I know about traffic queues, as a semitrailer wrote of my car in Port Melbourne in 1994 on my way to a training session. I was saved by the fact that I wasn't carrying a load. My wife was pregnant with our first child, who is now 25.
Congestion is like ambulance ramping: out of control of the authorities, but able to mature by good practice management. Some suggestions. Work from home; flexi hours; expand bike lanes and ferries in Hobart and Launceston - we both have rivers and a maritime heritage.
Electric small cars. I have bought my last diesel car and the next Volvo will be a hybrid then the next fully electric. The concept of a car dealership is extinct for Volvo, they plan to sell cheaper cars over the internet.
Walk or ride to work. Less cars on road and be thankful you don't spend hours on the commute like in Sydney, Melbourne or Brisbane. NBN in Tasmania is fibre to home.
I can report medical imaging from over 300 hospital sites in Australia and NZ in dressing gown and slippers.
Fraser Brown, Trevallyn.
HIGHER EDUCATION WOES
MANY states are pushing to get their foreign students back, but this leads to a series of questions.
Aren't there enough clever Aussies to fill these institutions or has our education system failed to such an extent that not enough would pass the entry exam?
Is it just the high fees they charge the foreign students? Or is it certain businesses that rely on the cheap foreign student labour pushing for their return?
The problem is that in order to gain these students the standards for passing falls or is falsely manipulated to give the appearance that these schools are better.
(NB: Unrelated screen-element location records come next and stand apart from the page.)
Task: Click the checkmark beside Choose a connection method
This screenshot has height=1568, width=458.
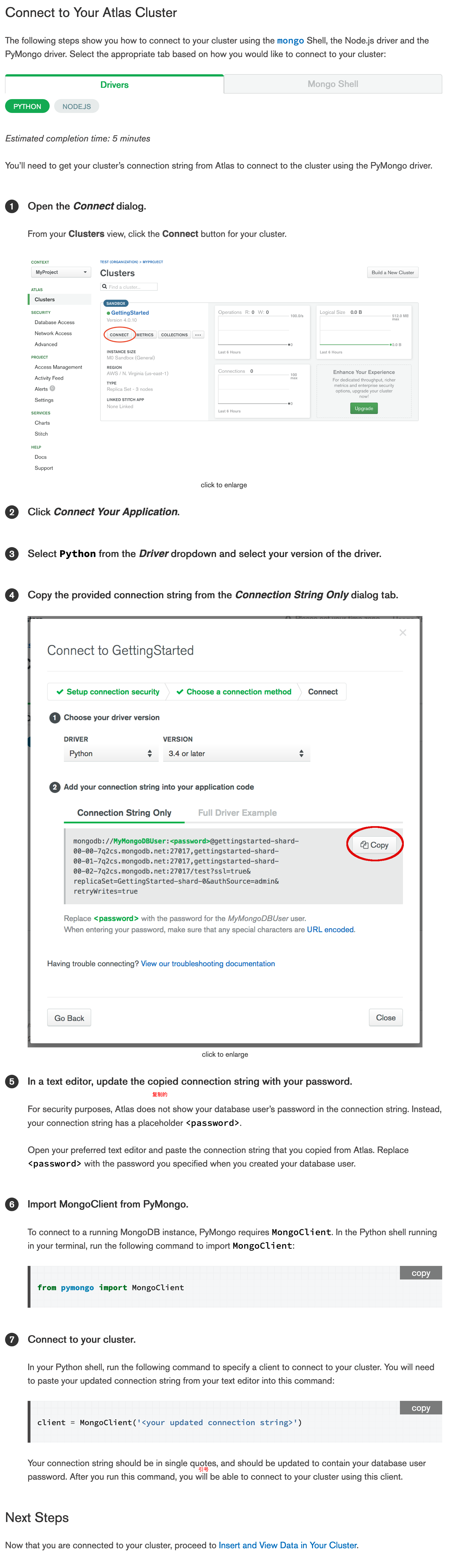Action: pyautogui.click(x=180, y=691)
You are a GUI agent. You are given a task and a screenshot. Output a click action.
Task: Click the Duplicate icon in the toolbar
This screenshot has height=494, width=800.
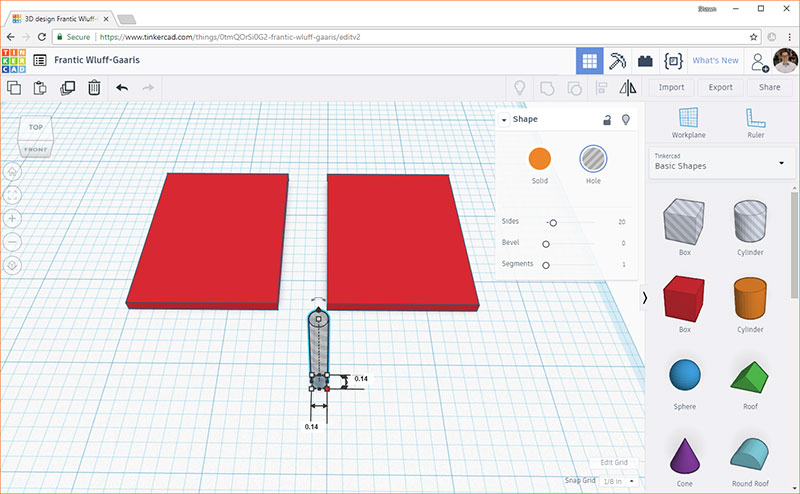67,88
The flow on effect is that the qualifications gained here in Australia are falling into the realms of the also rans.
Australian degrees were held in the highest esteem, but I know that in my field alone they are now viewed with sceptical light after too many foreign students left here and stuffed up when put to the test.
The foreign money doesn't make an institution better, it just makes it reliant on making sure more foreign students come.
Ken Terry, Bridport.
VOLUNTEER EFFORTS SAVE LIVES
This National Volunteer Week (May 17-23), Prostate Cancer Foundation of Australia is shining a light on volunteers across the country who are making a tangible difference in the fight for a cancer free future.
Dedicated volunteers run more than 130 prostate cancer support groups around Australia, helping thousands of men and their partners through what is often, the most challenging experience of their life.
In addition, thousands of fundraisers volunteer their time every day to help us fund lifesaving research into more effective treatment options, to ultimately save lives.
Volunteers are the heart and soul of our charity and are the reason that survival rates continue to improve for Aussie men impacted by prostate cancer. In Australia, nearly 17,000 men are diagnosed with prostate cancer each year, and around 95 per cent of men will survive their diagnosis.
There's still more work to be done, but for now, we want to say thank you. If you're reading this, and you volunteer, thank you.
Jeff Dunn, CEO Prostate Cancer Foundation of Australia.